Selected passage »
One way to deal with rogue virus spamming client machines is to do what AOL does. In our case this is not an acceptable choice. Therefore we redirect all rogue port 25/tcp traffic to a relay server1 where we simply check for virii in the outgoing email messages. Such a method has the side effect that this server sometimes ends up in bl.spamcop.net. In order to know when this happens I wrote this simple Nagios plugin, check_dnsbl:
#!/usr/bin/perl -w
#
# yiorgos, Fri Oct 13 16:09:52 EEST 2006
# Normally this *must* follow the Nagios plugin guidelines:
# http://nagiosplug.sourceforge.net/developer-guidelines.html
#
# Yes these three lines are needed because of the embedded Perl interpreter
use vars;
use strict;
my($revip, $dnsbl, $ans);
$revip = shift or die "you must give a reversed IP address";
$dnsbl = shift or die "you must give a DNSBL";
open DNSBL, "/usr/bin/dig -4 $revip.$dnsbl a |" or die;
while(<DNSBL>) {
chop;
if (m/^;; ANSWER SECTION:/) {
$ans = <DNSBL>
close DNSBL;
print "$dnsbl STATUS: ", $ans;
exit 2;
}
}
close DNSBL;
print "$dnsbl STATUS: OK";
exit 0;
Of course you can hack check_dnsbl to include more DNSBLs. This is simply a proof-of-concept that does the job fine. It is not a complete plugin. If you want to make a more complete plugin you have to read through the Nagios plugin developer guidelines.
Update: A final version of the check_dnsbl plugin can be downloaded from here. The final version checks for $HOSTNAME$ being listed in various DNSBLs specified in an array (Yes @dnsbl_list is specified inside the source. You can use an external file to specify the array and have the Perl interpreter require it if you don’t like it this way). It also uses Net::DNS instead of opening a pipe to dig which makes it considerably faster.

Assignment 1 » Print the stretch of the check_dnsbl post from "Update: A final" through "it considerably faster.".
Assignment 2 » According to the check_dnsbl post, what does the final version of the plugin use instead of opening a pipe to dig?
Assignment 3 » In the check_dnsbl post, list the variables declared in the Perl script's "my" statement.
The dataset lines placed after the check_dnsbl post have no role in this exercise.

[Dataset excerpts]
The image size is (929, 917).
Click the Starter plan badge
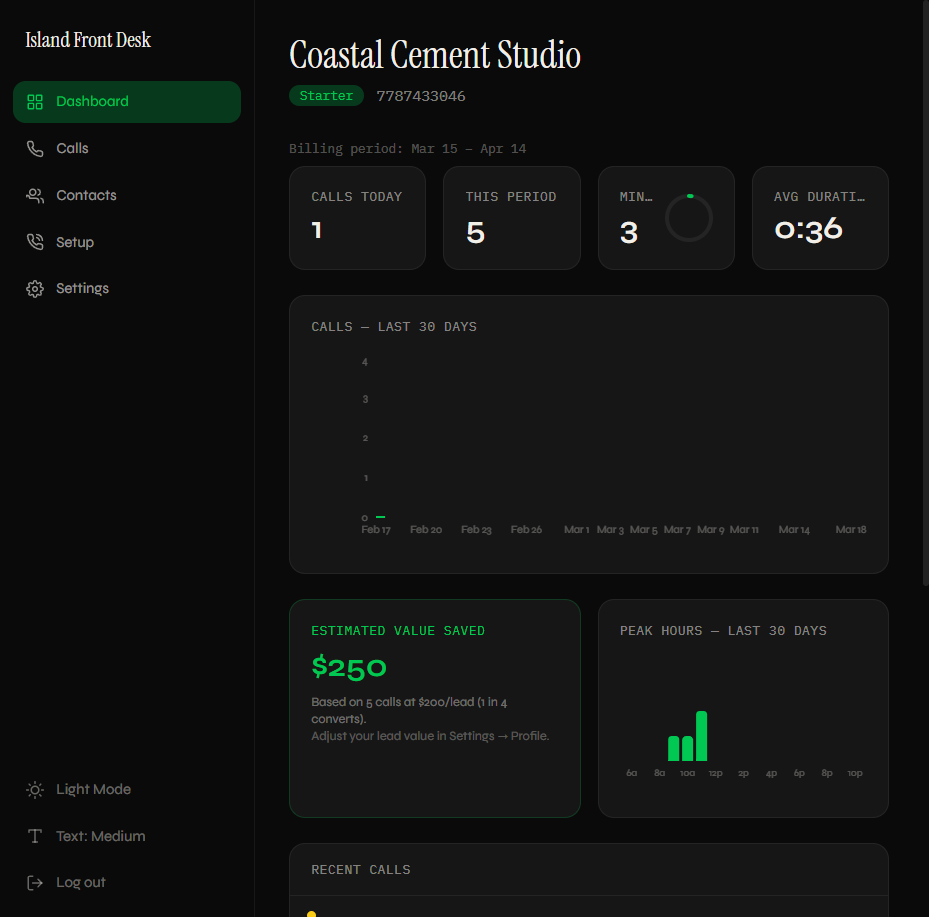pyautogui.click(x=326, y=95)
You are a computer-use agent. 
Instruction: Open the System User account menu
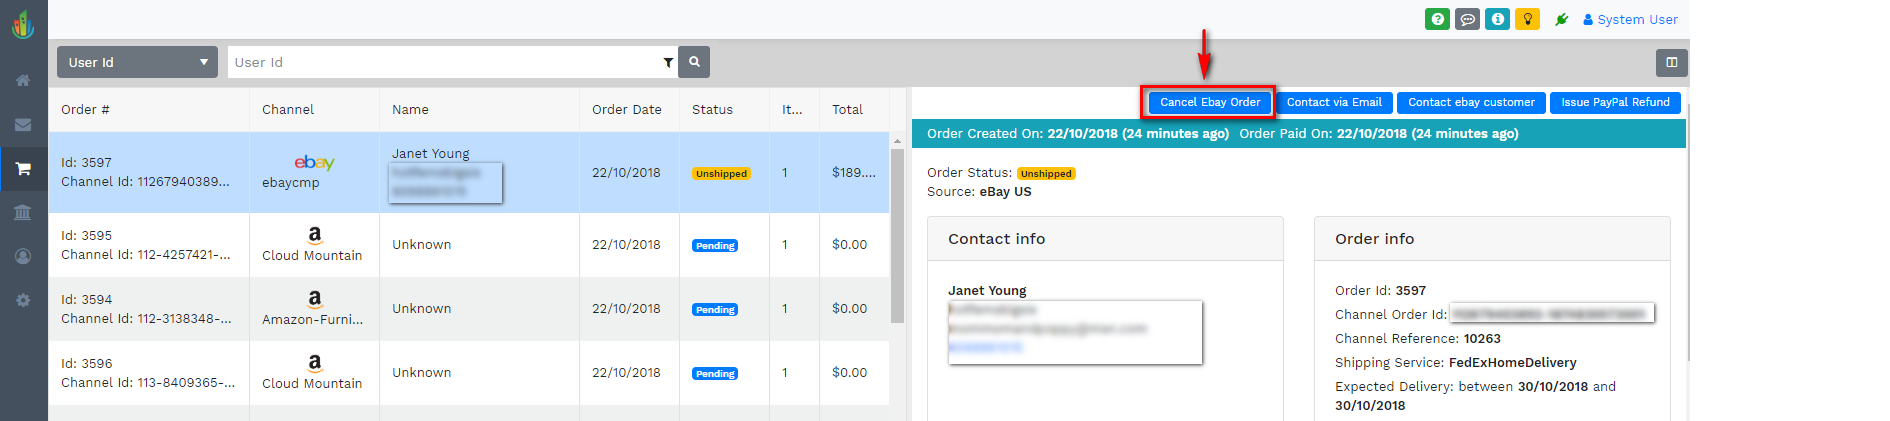(1630, 19)
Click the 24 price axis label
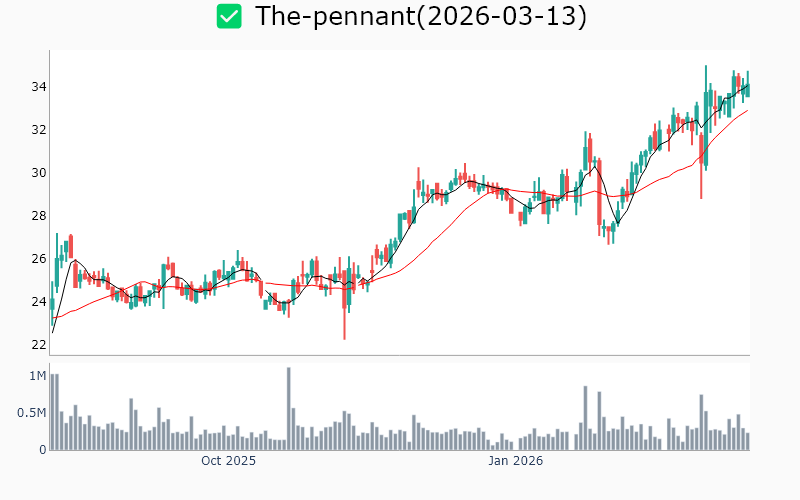The height and width of the screenshot is (500, 800). point(39,302)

Expected output 1 »
Update: A final version of the check_dnsbl plugin can be downloaded from here. The final version checks for $HOSTNAME$ being listed in various DNSBLs specified in an array (Yes @dnsbl_list is specified inside the source. You can use an external file to specify the array and have the Perl interpreter require it if you don’t like it this way). It also uses Net::DNS instead of opening a pipe to dig which makes it considerably faster.

Expected output 2 » Net::DNS

Expected output 3 » $revip, $dnsbl, $ans